Monday, 17 August 2020

Breaking the Silence

 


It was the first thing you saw when you walked into the library at Salisbury College of Technology – the word SILENCE in prominent black letters posted on the opposite wall. There were at least half a dozen similar signs at strategic locations around the library – they were impossible to miss.

The job of College Librarian was my third professional post and the first in which I was actually in charge of a library. The first thing I did after greeting my new colleagues on my first morning was to take down all those signs.

My predecessor had been very “old school” in his approach to librarianship, and had retired not long before.
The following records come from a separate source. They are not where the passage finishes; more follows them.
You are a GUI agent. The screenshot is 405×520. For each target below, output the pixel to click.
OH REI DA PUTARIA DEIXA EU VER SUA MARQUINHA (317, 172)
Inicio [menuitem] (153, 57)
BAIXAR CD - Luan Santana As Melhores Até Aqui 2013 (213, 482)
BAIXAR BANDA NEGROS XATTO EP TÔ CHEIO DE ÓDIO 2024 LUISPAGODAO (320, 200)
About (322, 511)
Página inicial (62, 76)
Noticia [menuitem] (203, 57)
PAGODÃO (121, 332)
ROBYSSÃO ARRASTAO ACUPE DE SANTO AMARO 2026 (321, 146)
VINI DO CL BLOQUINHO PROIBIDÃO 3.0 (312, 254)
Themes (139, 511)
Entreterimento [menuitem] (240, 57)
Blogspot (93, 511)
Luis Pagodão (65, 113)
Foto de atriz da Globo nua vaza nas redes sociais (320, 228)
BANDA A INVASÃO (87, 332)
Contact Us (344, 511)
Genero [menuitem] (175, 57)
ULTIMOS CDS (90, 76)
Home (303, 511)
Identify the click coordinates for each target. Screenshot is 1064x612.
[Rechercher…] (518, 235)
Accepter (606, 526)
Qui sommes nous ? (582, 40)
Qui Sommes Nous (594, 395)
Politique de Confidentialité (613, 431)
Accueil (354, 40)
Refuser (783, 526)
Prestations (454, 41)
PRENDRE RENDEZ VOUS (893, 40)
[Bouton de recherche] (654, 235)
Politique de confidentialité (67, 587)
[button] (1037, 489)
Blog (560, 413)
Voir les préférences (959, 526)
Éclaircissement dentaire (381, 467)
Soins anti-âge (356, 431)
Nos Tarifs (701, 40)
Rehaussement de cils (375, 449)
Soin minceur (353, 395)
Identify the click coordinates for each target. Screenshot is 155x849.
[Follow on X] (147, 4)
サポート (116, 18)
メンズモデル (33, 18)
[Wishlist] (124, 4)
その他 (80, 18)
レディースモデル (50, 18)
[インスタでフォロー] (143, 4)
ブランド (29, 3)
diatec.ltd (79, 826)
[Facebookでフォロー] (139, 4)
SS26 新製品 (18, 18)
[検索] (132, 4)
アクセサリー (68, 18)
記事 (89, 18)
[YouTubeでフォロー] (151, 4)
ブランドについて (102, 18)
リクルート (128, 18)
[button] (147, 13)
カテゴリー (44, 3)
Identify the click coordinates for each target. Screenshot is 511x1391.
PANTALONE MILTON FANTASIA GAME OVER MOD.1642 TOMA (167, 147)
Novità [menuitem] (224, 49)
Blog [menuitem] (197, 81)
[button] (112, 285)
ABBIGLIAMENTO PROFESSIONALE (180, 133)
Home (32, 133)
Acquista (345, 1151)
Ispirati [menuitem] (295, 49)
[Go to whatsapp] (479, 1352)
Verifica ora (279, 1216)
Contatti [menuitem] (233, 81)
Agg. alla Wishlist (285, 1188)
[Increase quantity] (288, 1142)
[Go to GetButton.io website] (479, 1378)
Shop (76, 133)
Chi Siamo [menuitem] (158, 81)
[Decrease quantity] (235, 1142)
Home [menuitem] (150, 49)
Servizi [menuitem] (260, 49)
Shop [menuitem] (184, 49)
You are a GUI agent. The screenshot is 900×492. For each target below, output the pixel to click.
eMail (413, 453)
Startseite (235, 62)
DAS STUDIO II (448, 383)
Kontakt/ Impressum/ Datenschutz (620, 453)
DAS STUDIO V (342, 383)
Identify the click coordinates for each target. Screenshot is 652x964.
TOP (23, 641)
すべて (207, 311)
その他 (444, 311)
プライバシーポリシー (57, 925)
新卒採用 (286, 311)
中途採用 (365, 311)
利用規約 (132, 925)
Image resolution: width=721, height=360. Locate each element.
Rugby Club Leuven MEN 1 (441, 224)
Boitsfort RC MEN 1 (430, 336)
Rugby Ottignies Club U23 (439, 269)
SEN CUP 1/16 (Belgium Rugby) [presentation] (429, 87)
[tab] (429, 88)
I, on the other hand, was only six years out of training college and full of bright ideas about how a modern college library should work for the benefit of students in the late 20th century, who were certainly not going to be encouraged to use a library that resembled a Trappist monastery.

The library had - in my view – been badly neglected for years, being full of tired old stock that was seriously out of date and in no way suited to support students who needed to be supplied with the latest information.

I therefore spent the following years upgrading the library, negotiating ever larger budgets to buy in new stock and removing vast numbers of books that had long outlived their usefulness. I had the full support of the College Principal in making this happen.

However, after four years I felt it was time to move on. My personal circumstances had changed and I needed to find a post that paid me enough to consider re-marrying and setting up a new home. I therefore started applying for jobs that looked suitable, wherever they might be. The new love of my life had just finished teacher training and was free to find a job just about anywhere, which gave me quite a free hand.

Offers of interviews came in fairly frequently, and I was pleased to see that the ratio of interviews to job applications was quite high. It would appear that my experience and qualifications, plus the statements I made in my applications, were good enough to make potential employers think that I was worth talking to, which was very satisfactory.

However, the downside was that none of the interviews resulted in a job offer. Over the course of about twelve months I attended something like 25 interviews, all over the country, but got nowhere in terms of landing one. On one occasion I was interviewed in Coventry in the morning and Leeds in the afternoon, after a frantic drive up the M1 in my ancient VW Beetle, but neither interview got me anywhere.

I was beginning to wonder if I would ever find a new post when I had a piece of good luck. It was not a job offer, but a conversation with one of my interviewers after yet another failed bid. This was at a college in Derby, and I had recognized one of the interview panel as someone who had been on the staff of the College of Librarianship in Aberystwyth where I had gained my postgrad diploma. He had not actually taught me, but had clearly seen the link on my application form and decided, after the interview, to take me to one side for a quick word.

“Do you realise”, he said, “that you will never get a job with a reference like that? It’s very much against convention for me to be telling you this, but I thought I owed it to you as a personal favour. You should not use your College Principal as a referee if he is going to be saying things like that about you.”

This was an absolute bombshell. I had no idea that the Principal, with whom I was on generally good terms, had been queering my pitch behind my back. When I got back to Salisbury I made a few enquiries and the true situation emerged.

This was that the Principal was unpopular with many of the college staff, who held him in contempt for the way he behaved towards them. He held grudges against people who displeased him and had been known to stand at his office window, armed with a stopwatch, when certain individuals went out at lunchtime to ensure that they did not overstay their permitted time off the premises, thus giving him a reason for being even more unpleasant towards them.

He had installed a tracking system on the telephone switchboard so that he could be sent lists of all the phone numbers of outgoing calls, from which he could challenge people about making private calls at the College’s expense.

As one might imagine, when staff members who were in his crosshairs had the opportunity to leave for pastures new, this is what they did. This had been noted by the County authorities who were concerned that staff turnover was a lot higher at Salisbury than at the other colleges in Wiltshire, and the Principal had been spoken to about this.

He had therefore adopted a new policy, which was to make it as difficult as possible for anyone to leave, whether they were on his hitlist or not. When someone employed by a college makes a job application, one of the references they give is almost always that of their college Principal – the applicant could expect to be asked a few awkward questions if they did not. If the reference is a poor one, maybe containing a few downright lies about the person in question, then their chances of landing a new job can go straight down the pan.

This had been my fate for the best part of a year, and presumably it would have continued had I not had the good fortune to encounter someone on an interview panel who was prepared to break a golden rule and tell a candidate what was really happening.

My next move was therefore to give up on the idea of getting a new job and instead to apply for a Master’s course at my old training college in Aberystwyth. That was somewhere that had no need for a reference from my current employer, and I was duly accepted to join the next intake of students, after which I made a fresh start on my career as a librarian.

Sometimes it is really helpful when a person breaks a silence and tells the truth.